Rogozin Igor B, Sverdlov Alexander V, Babenko Vladimir N, Koonin Eugene V
National Center for Biotechnology Information/NLM/NIH, 8600 Rockville Pike, Bldg. 38A, Bethesda, MD 20894, USA.
Brief Bioinform. 2005 Jun;6(2):118-34. doi: 10.1093/bib/6.2.118.
The availability of multiple, complete eukaryotic genome sequences allows one to address many fundamental evolutionary questions on genome scale. One such important, long-standing problem is evolution of exon-intron structure of eukaryotic genes. Analysis of orthologous genes from completely sequenced genomes revealed numerous shared intron positions in orthologous genes from animals and plants and even between animals, plants and protists. The data on shared and lineage-specific intron positions were used as the starting point for evolutionary reconstruction with parsimony and maximum-likelihood approaches. Parsimony methods produce reconstructions with intron-rich ancestors but also infer lineage-specific, in many cases, high levels of intron loss and gain. Different probabilistic models gave opposite results, apparently depending on model parameters and assumptions, from domination of intron loss, with extremely intron-rich ancestors, to dramatic excess of gains, to the point of denying any true conservation of intron positions among deep eukaryotic lineages. Development of models with adequate, realistic parameters and assumptions seems to be crucial for obtaining more definitive estimates of intron gain and loss in different eukaryotic lineages. Many shared intron positions were detected in ancestral eukaryotic paralogues which evolved by duplication prior to the divergence of extant eukaryotic lineages. These findings indicate that numerous introns were present in eukaryotic genes already at the earliest stages of evolution of eukaryotes and are compatible with the hypothesis that the original, catastrophic intron invasion accompanied the emergence of the eukaryotic cells. Comparison of various features of old and younger introns starts shedding light on probable mechanisms of intron insertion, indicating that propagation of old introns is unlikely to be a major mechanism for origin of new ones. The existence and structure of ancestral protosplice sites were addressed by examining the context of introns inserted within codons that encode amino acids conserved in all eukaryotes and, accordingly, are not subject to selection for splicing efficiency. It was shown that introns indeed predominantly insert into or are fixed in specific protosplice sites which have the consensus sequence (A/C)AG|Gt.

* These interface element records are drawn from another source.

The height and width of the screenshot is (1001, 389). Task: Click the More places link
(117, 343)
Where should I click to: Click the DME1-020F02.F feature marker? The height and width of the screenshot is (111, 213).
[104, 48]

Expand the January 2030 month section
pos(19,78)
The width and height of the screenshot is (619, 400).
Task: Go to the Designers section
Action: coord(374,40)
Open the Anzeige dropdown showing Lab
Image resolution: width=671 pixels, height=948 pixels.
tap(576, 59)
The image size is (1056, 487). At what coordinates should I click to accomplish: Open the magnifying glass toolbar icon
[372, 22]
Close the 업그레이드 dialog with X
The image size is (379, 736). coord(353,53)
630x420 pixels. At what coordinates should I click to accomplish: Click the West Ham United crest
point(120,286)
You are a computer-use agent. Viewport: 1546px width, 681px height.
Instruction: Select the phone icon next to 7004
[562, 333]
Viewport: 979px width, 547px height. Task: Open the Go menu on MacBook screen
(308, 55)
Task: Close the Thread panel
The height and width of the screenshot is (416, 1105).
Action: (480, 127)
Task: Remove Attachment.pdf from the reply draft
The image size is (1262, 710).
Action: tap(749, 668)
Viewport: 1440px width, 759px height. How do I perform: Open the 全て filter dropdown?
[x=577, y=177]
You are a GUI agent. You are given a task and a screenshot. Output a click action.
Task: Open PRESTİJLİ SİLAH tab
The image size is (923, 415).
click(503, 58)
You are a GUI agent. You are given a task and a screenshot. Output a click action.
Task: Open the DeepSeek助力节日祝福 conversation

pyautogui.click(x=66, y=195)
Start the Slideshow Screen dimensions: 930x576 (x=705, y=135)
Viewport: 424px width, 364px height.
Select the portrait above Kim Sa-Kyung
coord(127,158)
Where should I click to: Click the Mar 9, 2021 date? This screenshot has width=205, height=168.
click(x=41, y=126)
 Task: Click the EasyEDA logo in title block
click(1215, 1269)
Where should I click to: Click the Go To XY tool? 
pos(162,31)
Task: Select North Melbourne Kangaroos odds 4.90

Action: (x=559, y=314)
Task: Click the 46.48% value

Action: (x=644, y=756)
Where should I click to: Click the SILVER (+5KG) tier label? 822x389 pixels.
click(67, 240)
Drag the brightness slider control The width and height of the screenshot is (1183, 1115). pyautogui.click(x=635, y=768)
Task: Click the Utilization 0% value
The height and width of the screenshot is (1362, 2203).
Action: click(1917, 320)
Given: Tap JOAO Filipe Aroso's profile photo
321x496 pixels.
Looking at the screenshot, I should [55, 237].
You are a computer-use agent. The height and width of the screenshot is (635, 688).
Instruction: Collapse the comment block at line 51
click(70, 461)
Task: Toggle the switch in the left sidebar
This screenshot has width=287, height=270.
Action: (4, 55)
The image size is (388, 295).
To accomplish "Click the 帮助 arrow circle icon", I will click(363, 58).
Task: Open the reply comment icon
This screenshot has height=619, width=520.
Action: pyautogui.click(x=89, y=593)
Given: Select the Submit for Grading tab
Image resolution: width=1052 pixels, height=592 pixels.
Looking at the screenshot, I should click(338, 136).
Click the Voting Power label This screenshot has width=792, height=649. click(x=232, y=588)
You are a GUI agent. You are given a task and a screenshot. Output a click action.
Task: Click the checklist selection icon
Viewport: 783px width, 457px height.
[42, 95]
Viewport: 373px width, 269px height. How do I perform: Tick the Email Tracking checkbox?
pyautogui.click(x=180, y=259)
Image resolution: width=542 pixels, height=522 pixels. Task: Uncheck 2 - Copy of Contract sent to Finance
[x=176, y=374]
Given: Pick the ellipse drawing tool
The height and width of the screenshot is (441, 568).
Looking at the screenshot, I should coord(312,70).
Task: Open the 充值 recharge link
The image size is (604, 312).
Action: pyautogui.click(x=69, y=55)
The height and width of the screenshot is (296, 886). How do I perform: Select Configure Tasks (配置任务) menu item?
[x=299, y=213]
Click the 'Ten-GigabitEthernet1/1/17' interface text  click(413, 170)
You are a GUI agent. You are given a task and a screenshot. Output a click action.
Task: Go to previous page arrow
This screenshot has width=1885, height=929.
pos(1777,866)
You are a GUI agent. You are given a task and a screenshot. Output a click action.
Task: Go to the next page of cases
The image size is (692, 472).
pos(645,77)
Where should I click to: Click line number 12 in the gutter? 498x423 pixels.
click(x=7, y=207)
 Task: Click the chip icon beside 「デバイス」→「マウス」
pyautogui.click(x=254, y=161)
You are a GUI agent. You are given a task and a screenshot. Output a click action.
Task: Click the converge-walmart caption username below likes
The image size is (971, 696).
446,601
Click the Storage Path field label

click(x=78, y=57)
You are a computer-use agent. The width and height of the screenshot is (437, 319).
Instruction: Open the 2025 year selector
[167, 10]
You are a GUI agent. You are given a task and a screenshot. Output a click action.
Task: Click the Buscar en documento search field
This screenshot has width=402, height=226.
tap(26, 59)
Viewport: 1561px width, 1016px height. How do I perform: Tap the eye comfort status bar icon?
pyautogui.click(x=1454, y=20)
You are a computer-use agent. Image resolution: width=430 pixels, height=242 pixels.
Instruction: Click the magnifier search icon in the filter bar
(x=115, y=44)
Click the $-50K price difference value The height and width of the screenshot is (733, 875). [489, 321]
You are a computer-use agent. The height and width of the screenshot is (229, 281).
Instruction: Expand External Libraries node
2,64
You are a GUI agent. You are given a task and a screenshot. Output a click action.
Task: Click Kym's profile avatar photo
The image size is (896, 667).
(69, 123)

多个完整的真核生物基因组序列的可得性使得人们能够在基因组规模上解决许多基本的进化问题。一个这样重要且长期存在的问题是真核生物基因外显子 - 内含子结构的进化。对来自完全测序基因组的直系同源基因的分析揭示了动物和植物的直系同源基因中存在许多共享的内含子位置,甚至在动物、植物和原生生物之间也有。关于共享和特定谱系内含子位置的数据被用作采用简约法和最大似然法进行进化重建的起点。简约法产生的重建结果是祖先富含内含子,但也推断出特定谱系在许多情况下有高水平的内含子丢失和获得。不同的概率模型给出了相反的结果,显然这取决于模型参数和假设,从以富含内含子的祖先为主导的内含子丢失,到显著的获得过量,甚至到否定在深层真核生物谱系中内含子位置存在任何真正保守性的程度。开发具有适当、现实参数和假设的模型对于获得不同真核生物谱系中内含子获得和丢失的更明确估计似乎至关重要。在现存真核生物谱系分化之前通过复制进化而来的祖先真核生物旁系同源物中检测到许多共享的内含子位置。这些发现表明,在真核生物进化的最早阶段,真核生物基因中就已经存在大量内含子,并且与原始的灾难性内含子入侵伴随着真核细胞出现的假说相符。对新旧内含子各种特征的比较开始揭示内含子插入的可能机制,这表明旧内含子的传播不太可能是新内含子起源的主要机制。通过检查插入在编码所有真核生物中保守氨基酸的密码子内的内含子的上下文来探讨祖先原剪接位点的存在和结构,因此这些密码子不受剪接效率选择的影响。结果表明,内含子确实主要插入到或固定在具有一致序列(A/C)AG|Gt的特定原剪接位点中。